India’s services sector is in the middle of its biggest transformation since the BPO boom. But unlike that wave, which took a decade to mature this one is moving in years, not decades. The traditional agency model: hire professionals, bill by hour, scale by adding people has been reshaped by AI. The first wave of tool adoption is complete. The question now is what comes next.
AI agents have redefined how work gets executed. They are goal-driven systems capable of performing multi-step tasks. The ad agency that creates stunning videos without the time and expense of physical shoots or a legal firm who can draft contract documents in hours as opposed to weeks. In practical terms, this means that what once required a 20-member agency team is now being orchestrated by a smaller team supported by specialized AI agents handling defined layers of work. Instead of scaling through hiring, organizations are scaling through workflow architecture.
But the next frontier is different. It’s not about AI agents doing tasks, it’s about autonomous agent systems that design their own workflows, coordinate with each other, and improve without human intervention. We are already seeing early versions of marketing agencies where agents don’t just execute campaigns but analyse performance data, hypothesize improvements, and optimize spending all while the human team focuses on brand strategy and client relationships.

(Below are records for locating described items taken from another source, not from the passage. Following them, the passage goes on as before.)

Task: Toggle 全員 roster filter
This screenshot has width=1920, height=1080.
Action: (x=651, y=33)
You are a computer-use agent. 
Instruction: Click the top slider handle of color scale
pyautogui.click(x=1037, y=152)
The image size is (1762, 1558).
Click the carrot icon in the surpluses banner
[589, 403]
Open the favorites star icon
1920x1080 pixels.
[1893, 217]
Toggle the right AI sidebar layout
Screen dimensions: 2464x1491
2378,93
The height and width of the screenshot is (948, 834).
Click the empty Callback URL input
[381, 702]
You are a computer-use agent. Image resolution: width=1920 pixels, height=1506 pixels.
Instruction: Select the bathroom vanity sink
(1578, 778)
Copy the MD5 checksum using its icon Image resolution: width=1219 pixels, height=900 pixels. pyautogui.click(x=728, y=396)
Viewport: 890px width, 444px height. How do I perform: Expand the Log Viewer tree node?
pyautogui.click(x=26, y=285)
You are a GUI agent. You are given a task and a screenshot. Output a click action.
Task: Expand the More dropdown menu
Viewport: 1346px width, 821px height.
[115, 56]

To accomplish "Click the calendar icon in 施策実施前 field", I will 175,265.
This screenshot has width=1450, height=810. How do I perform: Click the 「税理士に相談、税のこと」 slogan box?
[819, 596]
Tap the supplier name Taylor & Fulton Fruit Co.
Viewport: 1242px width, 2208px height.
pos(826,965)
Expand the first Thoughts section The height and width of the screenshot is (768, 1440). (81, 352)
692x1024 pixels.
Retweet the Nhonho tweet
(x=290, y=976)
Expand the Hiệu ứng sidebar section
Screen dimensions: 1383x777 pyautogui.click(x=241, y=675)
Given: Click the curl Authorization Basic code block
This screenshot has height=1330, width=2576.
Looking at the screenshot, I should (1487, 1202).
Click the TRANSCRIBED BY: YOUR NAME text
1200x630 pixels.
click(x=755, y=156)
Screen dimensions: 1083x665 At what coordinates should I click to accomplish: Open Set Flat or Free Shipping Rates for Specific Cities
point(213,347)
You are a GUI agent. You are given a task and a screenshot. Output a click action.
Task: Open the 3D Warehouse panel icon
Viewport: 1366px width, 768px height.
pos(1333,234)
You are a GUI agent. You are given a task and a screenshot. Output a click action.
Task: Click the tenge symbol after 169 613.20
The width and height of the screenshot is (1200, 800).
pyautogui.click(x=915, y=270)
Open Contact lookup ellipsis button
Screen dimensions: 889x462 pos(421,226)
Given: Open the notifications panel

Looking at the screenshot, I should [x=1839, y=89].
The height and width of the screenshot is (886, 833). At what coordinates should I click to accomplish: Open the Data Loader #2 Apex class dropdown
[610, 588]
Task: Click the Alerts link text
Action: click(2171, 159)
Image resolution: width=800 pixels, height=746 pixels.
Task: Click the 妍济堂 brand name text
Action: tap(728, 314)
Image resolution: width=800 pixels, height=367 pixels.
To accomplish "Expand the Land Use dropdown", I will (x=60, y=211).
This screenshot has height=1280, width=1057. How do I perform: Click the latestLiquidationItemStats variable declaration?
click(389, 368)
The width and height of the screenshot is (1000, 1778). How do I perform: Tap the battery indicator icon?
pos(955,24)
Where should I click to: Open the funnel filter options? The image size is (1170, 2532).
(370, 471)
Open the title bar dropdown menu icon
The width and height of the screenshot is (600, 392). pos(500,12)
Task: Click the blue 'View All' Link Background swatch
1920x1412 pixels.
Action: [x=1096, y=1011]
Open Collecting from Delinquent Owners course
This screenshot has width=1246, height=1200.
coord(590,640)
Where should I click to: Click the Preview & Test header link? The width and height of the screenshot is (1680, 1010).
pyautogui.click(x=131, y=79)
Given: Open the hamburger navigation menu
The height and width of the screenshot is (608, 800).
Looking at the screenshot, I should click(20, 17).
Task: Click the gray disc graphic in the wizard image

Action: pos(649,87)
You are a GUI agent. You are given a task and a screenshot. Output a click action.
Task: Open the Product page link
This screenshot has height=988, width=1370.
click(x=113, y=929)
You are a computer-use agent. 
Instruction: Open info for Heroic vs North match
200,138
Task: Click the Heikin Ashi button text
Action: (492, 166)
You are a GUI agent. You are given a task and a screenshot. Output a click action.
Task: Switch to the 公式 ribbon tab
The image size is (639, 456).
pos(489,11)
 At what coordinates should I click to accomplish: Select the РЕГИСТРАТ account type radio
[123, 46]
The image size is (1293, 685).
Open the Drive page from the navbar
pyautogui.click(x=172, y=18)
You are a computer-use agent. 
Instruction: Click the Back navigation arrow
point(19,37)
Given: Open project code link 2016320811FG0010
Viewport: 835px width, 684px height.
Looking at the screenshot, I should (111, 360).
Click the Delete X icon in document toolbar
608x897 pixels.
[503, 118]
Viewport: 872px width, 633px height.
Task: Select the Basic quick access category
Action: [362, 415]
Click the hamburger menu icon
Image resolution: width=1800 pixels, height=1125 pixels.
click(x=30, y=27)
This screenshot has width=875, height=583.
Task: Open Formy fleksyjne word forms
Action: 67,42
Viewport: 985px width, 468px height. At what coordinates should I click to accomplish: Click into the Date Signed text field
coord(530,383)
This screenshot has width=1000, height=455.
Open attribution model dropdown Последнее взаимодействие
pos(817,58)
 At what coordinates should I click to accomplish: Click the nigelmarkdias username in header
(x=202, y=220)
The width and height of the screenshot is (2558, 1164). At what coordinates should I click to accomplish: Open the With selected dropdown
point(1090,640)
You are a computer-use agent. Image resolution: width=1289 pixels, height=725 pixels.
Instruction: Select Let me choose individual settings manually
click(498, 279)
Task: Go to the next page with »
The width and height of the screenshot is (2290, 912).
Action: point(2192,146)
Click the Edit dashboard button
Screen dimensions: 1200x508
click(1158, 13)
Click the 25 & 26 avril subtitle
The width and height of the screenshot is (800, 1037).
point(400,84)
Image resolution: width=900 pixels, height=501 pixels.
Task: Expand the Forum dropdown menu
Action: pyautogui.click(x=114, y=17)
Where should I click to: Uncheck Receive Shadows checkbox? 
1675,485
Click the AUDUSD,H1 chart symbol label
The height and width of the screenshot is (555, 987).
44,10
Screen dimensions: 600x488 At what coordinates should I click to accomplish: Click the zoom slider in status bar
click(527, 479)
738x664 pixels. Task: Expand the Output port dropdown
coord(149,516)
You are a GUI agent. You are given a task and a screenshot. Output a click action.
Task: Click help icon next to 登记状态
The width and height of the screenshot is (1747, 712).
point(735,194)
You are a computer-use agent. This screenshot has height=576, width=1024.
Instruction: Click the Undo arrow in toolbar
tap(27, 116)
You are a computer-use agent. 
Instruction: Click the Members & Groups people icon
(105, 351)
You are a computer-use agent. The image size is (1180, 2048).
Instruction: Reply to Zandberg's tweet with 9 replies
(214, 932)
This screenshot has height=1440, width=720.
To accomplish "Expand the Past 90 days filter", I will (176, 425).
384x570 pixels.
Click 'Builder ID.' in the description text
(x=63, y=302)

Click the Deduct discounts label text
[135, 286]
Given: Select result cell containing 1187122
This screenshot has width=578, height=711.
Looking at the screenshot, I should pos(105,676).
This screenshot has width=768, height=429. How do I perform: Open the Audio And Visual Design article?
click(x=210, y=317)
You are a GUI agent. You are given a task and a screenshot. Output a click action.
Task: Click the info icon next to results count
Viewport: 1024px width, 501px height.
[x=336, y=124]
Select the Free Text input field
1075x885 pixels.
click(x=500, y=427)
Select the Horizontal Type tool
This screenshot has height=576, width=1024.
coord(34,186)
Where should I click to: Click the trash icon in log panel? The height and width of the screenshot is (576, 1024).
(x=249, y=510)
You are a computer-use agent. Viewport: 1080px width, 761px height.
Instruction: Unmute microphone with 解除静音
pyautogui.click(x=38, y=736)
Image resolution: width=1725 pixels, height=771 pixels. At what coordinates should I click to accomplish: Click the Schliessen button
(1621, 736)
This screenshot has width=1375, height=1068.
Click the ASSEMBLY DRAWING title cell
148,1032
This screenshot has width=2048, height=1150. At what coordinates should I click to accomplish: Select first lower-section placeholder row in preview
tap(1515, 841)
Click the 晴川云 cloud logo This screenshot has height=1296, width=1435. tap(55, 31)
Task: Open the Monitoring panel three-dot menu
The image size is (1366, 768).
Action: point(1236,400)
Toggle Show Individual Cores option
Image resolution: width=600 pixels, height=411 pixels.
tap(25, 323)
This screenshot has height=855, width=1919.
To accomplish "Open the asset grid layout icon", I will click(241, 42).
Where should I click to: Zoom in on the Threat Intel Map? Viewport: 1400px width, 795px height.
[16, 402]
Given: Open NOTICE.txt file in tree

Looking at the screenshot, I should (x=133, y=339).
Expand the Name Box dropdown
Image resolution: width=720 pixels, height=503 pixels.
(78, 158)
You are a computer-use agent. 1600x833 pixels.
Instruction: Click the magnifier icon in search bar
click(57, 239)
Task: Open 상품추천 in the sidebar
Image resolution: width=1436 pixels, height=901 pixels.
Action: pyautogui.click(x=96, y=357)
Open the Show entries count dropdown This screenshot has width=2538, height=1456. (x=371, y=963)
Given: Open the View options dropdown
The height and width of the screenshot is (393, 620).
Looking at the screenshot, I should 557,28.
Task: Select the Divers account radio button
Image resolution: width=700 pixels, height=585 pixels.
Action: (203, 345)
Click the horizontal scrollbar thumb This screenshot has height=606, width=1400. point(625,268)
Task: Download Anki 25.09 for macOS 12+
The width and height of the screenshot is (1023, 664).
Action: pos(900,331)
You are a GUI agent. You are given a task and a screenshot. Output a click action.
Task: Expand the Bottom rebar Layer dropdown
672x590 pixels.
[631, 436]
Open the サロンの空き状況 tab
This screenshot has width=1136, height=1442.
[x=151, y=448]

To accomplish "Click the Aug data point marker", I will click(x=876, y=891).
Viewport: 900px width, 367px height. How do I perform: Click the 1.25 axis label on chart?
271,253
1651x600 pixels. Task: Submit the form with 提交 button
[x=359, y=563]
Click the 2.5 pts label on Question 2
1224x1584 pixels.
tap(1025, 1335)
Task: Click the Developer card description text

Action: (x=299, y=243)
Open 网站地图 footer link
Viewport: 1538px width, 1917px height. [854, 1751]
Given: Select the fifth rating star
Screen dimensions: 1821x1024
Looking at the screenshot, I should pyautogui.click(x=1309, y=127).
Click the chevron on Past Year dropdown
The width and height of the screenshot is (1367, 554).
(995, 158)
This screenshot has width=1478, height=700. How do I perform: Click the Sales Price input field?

Our services sector has been process-driven and structured. We built global credibility in finance operations, compliance management, IT services, content production, and back-office execution precisely because these domains were workflow-intensive. That was our advantage when workflows required human execution. But workflow-intensity is now the very characteristic that makes work most susceptible to agent automation. The domains we mastered are the first targets. Our historical strength has become our immediate vulnerability unless we transform it into architectural advantage.
This transformation extends beyond finance and compliance. India’s creative industries cinema, advertising, gaming, publishing, and digital media are deeply workflow-driven ecosystems. Script development, narrative iteration, budgeting, scheduling and audience analysis can increasingly be architected into intelligent systems. In a country that produces some of the world’s highest volumes of filmed and digital content, AI-native creative agencies could emerge as a new export category where storytelling remains human-led, but execution is system-accelerated.
For India to lead the next phase, three strategic priorities must be addressed.
First, move from deploying agents to building agent platforms. Indian firms shouldn’t just use AI agents they should create vertical-specific agent systems that global clients license.
Second, architect for autonomous multi-agent collaboration. The future isn’t individual AI assistants, it’s coordinated agent swarms. Indian firms have decades of experience orchestrating distributed teams that organizational knowledge translates directly to orchestrating agent swarms.
Third establish regulatory and ethical leadership; India could set the global standard. As agent-driven work scales, questions of liability, data ownership, and algorithmic accountability will define competitive advantage. More importantly: whoever sets the standards shapes the market. If India doesn’t lead here, it will follow rules written elsewhere.
There are broader economic implications. India’s services exports have historically depended on cost arbitrage. That model is ending now, not in ten years. The question is whether India captures value in the next model or gets marginalized by it. The next decade will separate nations into two categories: those that export AI-powered services and those that export the AI systems themselves.
Three phases define this transformation. The phase one where agencies adopt AI tools, this is largely complete. The phase two is happening now where agencies architect AI-native workflows. The phase three where agencies become agent platform companies, licensing their specialized systems to global markets this is where India must position itself.
Nations that master this architectural layer will define the next phase of the global services economy. India has the talent, the process maturity, and the entrepreneurial momentum. But the window is narrow. While Indian agencies optimize current operations, competitors in Singapore, UAE, and Israel are building the platforms that could commoditize that very optimization. The question isn’t whether India will use AI agents. The question is whether India will design the systems the world depends on or depend on systems designed elsewhere.